Se precisa una transformación con mayúsculas. No alcanza con unos leves ajustes, sino que es vital ir por modificaciones estructurales. Para eso se requiere determinación para enfocarse mucho más en los alumnos que en los caprichos de los docentes que aspiran a no salir de su zona de confort.

 No se puede enseñar, en esta era, sin apelar a las tecnologías. Este apego irracional a lo de siempre es decadente y sólo muestra la incapacidad sistémica para adaptarse al natural proceso evolutivo de la especie humana.

No se trata sólo de usar computadoras de última generación, teléfonos inteligentes, programas de software o aplicaciones de vanguardia, sino fundamentalmente de animarse a revisar el vetusto enfoque educativo.

Sus objetivos, medios y métodos no pueden ser los mismos que se utilizaban un siglo atrás. Es inaceptable defender esa ridícula postura sin sonrojarse. No se puede seguir creyendo que construir establecimientos y aumentar salarios es apostar seriamente por la educación, mientras se hacen los distraídos con los contenidos y los esquemas pedagógicos.

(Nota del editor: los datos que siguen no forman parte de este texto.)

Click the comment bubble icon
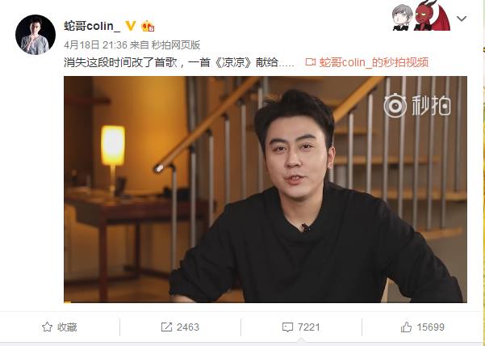Viewport: 485px width, 346px height. click(287, 327)
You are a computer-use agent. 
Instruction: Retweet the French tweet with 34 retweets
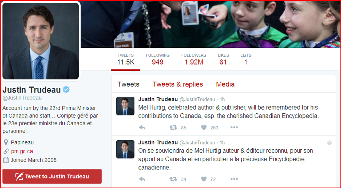tap(173, 179)
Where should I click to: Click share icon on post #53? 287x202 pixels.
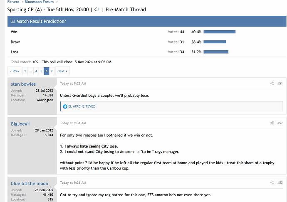click(x=272, y=182)
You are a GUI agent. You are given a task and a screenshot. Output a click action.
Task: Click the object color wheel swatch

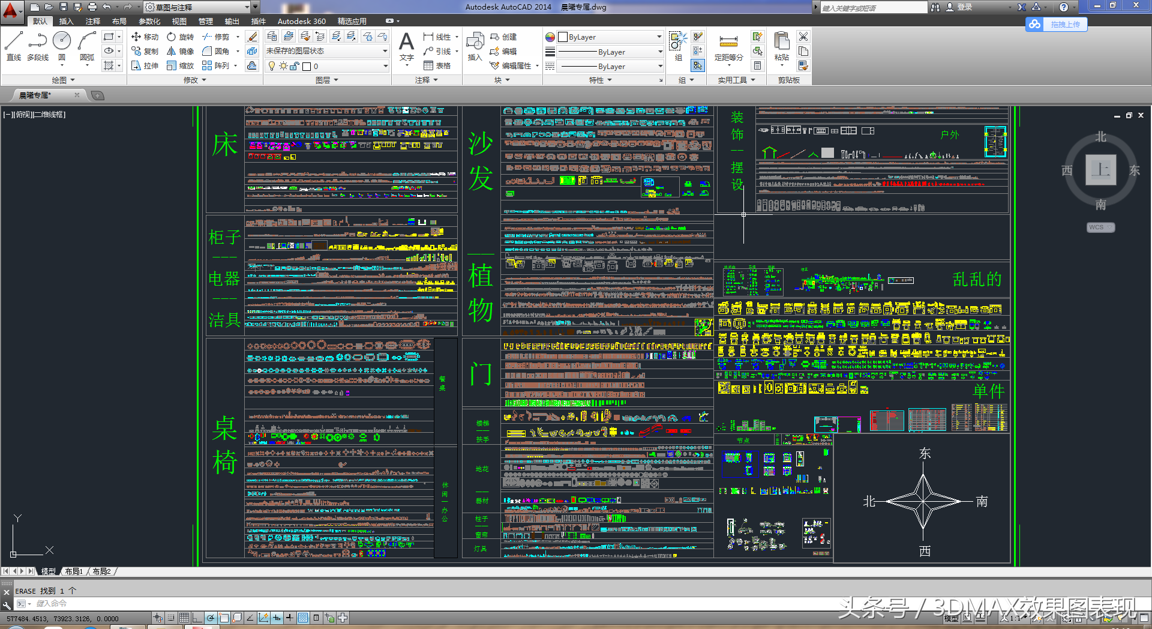tap(550, 37)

Para superar este vergonzoso presente hace falta ir al hueso y operar activamente sobre una casta de educadores digitalmente analfabetos, que ni siquiera ha tenido la humildad de asumir su absoluto desconocimiento.

Ellos deberían ser los principales interesados en convertirse en especialistas de estas flamantes innovaciones. No podrán jamás tener un mínimo de autoridad moral ante sus alumnos si son ellos los que conocen más que sus profesores de cuestiones tan básicas como contemporáneas.

Los institutos de formación docente necesitan reformularse desde su raíz. La “fábrica” de educadores no puede continuar con las mismas metodologías didácticas como si la virtualidad no existiera. La pandemia puso en el tapete que extrañar lo viejo no consigue esfumar lo nuevo.

El acceso a internet, el entrenamiento en herramientas novedosas, la investigación de modernas formas de optimizarlo todo, deberían estar en el centro del debate y lamentablemente sólo aparecen como anuncios grandilocuentes y vacíos.

Va siendo tiempo de ponerse los pantalones largos. El sistema de salud no colapsó, pero el educativo ha fracasado. Si estos resultados deplorables no son el motor de un profundo cambio significa que, como sociedad, a pesar del discurso cínico, el asunto no interesa lo suficiente.

Seguimos recitando demagógicamente que la educación es lo más importante, mientras no promovemos un solo cambio relevante en su dinámica tradicional.

Es hora de sacarse la careta, dejar de lado la corrección política, y ocuparse de este drama que trae consigo las peores consecuencias para una comunidad, porque de la mano de la ignorancia nada bueno puede suceder.